In the material below, find the line containing "Open the Input" and the line containing "Task: Open the Raportet pie chart icon", then reproduce exactly both of them and every line between, and nothing else.
╭──
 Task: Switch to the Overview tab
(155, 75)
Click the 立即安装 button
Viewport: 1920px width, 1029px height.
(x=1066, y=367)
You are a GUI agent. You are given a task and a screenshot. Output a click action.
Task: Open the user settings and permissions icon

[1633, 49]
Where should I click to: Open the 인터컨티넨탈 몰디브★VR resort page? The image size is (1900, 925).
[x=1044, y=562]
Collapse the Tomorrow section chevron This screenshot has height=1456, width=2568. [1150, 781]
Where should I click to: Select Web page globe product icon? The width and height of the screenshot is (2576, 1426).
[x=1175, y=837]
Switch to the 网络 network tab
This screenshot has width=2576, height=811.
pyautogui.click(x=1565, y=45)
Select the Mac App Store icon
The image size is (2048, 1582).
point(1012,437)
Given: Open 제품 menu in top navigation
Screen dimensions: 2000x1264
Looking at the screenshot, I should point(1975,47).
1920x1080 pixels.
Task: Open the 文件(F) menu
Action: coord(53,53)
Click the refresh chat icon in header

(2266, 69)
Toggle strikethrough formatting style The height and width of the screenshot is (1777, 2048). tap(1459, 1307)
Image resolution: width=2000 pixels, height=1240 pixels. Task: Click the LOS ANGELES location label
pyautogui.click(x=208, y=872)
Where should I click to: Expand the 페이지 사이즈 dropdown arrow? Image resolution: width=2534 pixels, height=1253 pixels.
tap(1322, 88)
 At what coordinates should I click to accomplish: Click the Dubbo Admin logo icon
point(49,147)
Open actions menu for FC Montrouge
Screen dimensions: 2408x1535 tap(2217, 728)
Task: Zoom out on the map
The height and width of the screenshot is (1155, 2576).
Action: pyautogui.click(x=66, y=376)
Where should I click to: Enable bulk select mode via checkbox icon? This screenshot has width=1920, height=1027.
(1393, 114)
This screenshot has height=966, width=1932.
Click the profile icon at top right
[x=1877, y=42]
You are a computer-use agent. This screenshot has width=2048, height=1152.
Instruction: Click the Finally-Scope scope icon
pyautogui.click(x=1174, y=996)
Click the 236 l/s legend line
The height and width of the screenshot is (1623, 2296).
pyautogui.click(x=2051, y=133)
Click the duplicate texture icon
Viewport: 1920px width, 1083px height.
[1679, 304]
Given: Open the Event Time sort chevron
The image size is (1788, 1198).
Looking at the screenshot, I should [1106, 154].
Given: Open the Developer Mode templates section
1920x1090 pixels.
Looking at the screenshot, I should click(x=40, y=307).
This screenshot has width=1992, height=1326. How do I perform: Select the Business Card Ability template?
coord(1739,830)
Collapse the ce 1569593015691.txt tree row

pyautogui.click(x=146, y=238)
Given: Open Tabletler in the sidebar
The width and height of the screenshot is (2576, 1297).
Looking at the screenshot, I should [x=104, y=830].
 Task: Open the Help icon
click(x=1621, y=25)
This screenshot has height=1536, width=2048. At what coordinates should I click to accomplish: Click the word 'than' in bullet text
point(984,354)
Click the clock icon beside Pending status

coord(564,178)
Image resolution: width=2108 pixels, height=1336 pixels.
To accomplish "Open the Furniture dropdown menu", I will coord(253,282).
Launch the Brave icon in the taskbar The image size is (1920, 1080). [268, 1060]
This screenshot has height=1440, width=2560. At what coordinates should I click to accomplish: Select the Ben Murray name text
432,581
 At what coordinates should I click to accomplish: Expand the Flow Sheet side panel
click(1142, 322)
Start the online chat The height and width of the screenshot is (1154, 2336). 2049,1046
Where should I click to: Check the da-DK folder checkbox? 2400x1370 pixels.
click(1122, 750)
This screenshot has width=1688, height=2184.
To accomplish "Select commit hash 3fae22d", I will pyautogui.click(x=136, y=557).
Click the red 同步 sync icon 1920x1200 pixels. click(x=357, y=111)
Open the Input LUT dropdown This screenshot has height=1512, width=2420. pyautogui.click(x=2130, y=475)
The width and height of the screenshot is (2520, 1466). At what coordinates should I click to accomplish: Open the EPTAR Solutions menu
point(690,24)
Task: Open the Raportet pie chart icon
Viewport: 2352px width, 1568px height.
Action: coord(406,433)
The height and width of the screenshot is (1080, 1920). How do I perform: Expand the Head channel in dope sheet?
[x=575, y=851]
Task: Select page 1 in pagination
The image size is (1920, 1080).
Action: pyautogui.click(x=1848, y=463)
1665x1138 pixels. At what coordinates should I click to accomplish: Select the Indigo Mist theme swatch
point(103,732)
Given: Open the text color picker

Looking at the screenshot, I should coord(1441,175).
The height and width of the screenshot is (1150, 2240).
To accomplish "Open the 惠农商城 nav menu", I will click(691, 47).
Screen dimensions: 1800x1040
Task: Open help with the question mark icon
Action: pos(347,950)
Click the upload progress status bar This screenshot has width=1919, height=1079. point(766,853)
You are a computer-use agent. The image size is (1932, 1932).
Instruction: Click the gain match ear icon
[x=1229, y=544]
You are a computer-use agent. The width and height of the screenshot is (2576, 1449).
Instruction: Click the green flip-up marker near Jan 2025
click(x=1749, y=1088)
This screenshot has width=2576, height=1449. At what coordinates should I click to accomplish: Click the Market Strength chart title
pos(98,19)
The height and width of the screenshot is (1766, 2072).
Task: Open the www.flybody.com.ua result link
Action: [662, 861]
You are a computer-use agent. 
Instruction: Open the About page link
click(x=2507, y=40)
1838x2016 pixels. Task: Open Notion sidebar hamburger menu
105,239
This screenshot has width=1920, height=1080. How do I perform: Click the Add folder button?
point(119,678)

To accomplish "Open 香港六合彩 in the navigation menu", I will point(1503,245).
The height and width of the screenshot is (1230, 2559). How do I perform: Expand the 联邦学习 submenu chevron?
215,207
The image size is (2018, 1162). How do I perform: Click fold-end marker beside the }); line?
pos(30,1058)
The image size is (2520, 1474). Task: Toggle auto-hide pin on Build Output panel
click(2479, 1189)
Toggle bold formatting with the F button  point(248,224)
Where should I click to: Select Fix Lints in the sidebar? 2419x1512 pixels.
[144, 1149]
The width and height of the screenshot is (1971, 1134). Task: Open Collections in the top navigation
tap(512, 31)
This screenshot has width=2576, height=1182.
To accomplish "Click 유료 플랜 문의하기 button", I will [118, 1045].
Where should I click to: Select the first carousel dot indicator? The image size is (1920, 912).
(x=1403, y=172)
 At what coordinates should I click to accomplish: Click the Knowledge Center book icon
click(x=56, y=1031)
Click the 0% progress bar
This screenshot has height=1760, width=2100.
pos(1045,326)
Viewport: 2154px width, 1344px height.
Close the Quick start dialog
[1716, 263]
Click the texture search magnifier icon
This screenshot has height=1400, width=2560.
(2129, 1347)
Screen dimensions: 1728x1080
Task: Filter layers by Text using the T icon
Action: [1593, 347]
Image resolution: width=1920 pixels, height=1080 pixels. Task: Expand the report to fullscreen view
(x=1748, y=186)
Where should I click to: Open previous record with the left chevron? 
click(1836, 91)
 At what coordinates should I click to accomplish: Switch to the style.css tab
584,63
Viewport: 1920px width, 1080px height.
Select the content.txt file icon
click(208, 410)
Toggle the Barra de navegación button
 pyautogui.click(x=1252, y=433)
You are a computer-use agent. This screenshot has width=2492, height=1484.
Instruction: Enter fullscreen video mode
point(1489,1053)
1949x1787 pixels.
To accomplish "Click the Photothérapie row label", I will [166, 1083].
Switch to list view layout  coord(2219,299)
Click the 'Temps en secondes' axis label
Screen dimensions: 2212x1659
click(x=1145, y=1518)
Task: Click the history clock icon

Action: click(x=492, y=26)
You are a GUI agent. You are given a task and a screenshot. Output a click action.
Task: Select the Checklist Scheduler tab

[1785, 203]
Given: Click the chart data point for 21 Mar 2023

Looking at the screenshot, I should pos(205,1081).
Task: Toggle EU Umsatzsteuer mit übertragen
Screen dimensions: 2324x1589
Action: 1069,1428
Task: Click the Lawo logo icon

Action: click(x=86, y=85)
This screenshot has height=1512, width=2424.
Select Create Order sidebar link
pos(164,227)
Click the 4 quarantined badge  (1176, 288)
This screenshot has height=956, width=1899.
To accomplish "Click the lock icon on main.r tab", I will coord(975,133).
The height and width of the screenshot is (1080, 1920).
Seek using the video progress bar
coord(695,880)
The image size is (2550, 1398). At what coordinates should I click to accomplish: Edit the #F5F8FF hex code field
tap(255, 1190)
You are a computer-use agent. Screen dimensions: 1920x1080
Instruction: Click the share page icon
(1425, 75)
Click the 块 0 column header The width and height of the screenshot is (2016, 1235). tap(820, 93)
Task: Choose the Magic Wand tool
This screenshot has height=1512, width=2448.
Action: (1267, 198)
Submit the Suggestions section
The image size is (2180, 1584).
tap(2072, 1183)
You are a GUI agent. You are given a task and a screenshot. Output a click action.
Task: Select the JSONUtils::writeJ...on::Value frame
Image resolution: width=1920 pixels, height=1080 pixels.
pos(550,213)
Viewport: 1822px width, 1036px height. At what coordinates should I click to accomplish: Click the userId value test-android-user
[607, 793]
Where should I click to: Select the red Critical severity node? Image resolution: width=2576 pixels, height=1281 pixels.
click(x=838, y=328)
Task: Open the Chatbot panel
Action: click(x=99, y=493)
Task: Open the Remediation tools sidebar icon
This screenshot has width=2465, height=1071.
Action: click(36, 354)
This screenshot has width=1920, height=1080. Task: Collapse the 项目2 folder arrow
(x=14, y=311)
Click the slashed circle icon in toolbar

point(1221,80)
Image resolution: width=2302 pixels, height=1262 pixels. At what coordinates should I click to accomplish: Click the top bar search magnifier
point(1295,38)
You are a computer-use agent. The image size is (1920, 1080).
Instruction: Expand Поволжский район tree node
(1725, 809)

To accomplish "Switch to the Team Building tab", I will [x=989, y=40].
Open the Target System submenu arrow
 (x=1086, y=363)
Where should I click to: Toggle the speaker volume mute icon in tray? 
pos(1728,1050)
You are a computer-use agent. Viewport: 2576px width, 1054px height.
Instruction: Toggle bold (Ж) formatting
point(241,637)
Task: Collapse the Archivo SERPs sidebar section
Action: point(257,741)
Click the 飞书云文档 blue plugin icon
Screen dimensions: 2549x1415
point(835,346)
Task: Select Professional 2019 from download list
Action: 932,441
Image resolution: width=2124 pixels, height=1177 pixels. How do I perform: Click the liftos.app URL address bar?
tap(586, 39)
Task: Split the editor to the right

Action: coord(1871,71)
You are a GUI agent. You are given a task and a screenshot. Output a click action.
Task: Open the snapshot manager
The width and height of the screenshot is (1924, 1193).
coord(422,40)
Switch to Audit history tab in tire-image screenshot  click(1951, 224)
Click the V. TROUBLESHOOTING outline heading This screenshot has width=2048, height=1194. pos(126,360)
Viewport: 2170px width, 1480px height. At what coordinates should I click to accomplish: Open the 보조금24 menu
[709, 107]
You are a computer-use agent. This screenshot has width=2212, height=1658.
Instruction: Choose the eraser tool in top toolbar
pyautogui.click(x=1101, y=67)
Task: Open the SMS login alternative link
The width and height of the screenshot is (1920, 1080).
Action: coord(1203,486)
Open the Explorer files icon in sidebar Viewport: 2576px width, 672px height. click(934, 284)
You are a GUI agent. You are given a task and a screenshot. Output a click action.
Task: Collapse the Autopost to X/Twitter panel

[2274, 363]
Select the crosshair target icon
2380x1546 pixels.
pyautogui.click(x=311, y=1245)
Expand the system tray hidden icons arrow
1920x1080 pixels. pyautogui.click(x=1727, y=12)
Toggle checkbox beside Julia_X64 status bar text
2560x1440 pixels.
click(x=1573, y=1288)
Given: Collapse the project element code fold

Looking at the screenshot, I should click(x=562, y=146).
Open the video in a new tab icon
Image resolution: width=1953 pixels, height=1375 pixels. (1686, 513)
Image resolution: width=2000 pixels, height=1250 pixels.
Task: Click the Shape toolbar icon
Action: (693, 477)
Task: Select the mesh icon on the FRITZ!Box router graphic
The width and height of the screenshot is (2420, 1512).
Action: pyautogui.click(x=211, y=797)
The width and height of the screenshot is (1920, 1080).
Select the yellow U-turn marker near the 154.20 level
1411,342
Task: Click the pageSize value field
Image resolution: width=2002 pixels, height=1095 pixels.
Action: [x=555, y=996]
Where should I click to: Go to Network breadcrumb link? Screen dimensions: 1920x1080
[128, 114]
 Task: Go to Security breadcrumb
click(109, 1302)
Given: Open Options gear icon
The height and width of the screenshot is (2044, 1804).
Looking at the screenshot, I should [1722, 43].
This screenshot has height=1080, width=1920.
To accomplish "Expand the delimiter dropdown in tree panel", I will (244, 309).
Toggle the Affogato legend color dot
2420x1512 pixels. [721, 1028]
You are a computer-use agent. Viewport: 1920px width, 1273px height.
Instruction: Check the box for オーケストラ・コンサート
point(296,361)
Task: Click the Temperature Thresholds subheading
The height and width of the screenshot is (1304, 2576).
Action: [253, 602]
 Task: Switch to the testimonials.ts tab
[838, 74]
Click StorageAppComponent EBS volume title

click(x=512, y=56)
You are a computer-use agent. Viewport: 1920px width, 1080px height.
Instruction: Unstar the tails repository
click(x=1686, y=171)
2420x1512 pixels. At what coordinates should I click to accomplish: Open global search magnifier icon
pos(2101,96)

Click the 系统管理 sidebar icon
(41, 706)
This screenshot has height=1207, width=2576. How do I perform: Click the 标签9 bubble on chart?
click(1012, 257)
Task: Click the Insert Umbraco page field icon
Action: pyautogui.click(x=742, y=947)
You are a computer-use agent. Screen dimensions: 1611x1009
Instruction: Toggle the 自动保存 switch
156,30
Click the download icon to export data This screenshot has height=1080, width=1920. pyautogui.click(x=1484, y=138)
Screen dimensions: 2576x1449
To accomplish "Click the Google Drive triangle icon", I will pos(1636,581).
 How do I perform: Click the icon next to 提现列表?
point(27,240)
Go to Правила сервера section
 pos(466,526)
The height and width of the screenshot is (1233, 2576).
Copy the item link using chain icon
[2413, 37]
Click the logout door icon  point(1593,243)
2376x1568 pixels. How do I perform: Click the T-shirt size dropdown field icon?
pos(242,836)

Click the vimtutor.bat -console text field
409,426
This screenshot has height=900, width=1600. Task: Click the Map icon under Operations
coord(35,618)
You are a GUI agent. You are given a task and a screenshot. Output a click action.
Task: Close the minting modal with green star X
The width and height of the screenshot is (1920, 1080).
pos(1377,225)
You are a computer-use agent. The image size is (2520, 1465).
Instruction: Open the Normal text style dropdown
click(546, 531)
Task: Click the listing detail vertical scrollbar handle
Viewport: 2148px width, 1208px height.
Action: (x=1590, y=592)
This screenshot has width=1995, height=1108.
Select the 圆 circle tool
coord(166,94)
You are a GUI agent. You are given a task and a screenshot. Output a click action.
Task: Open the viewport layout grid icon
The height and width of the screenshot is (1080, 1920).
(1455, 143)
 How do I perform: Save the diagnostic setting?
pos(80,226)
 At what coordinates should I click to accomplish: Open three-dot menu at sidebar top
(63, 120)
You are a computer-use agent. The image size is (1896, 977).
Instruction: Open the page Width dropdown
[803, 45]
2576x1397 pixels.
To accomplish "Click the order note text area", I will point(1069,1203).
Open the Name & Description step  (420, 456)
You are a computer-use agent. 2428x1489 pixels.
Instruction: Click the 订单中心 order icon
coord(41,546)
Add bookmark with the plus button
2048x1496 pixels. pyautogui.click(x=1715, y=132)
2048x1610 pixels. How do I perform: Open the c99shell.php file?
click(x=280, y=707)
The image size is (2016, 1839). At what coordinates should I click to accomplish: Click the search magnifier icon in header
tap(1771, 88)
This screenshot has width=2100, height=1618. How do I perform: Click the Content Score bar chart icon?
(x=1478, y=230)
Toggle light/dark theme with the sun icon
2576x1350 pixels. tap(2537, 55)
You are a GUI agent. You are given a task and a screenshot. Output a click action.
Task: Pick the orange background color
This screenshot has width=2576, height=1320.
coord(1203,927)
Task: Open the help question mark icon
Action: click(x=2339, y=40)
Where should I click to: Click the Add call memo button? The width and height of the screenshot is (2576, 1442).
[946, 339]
╰──
#### PROBLEM SOLUTION
Open the Input LUT dropdown This screenshot has height=1512, width=2420. pyautogui.click(x=2130, y=475)
The width and height of the screenshot is (2520, 1466). At what coordinates should I click to accomplish: Open the EPTAR Solutions menu
point(690,24)
Task: Open the Raportet pie chart icon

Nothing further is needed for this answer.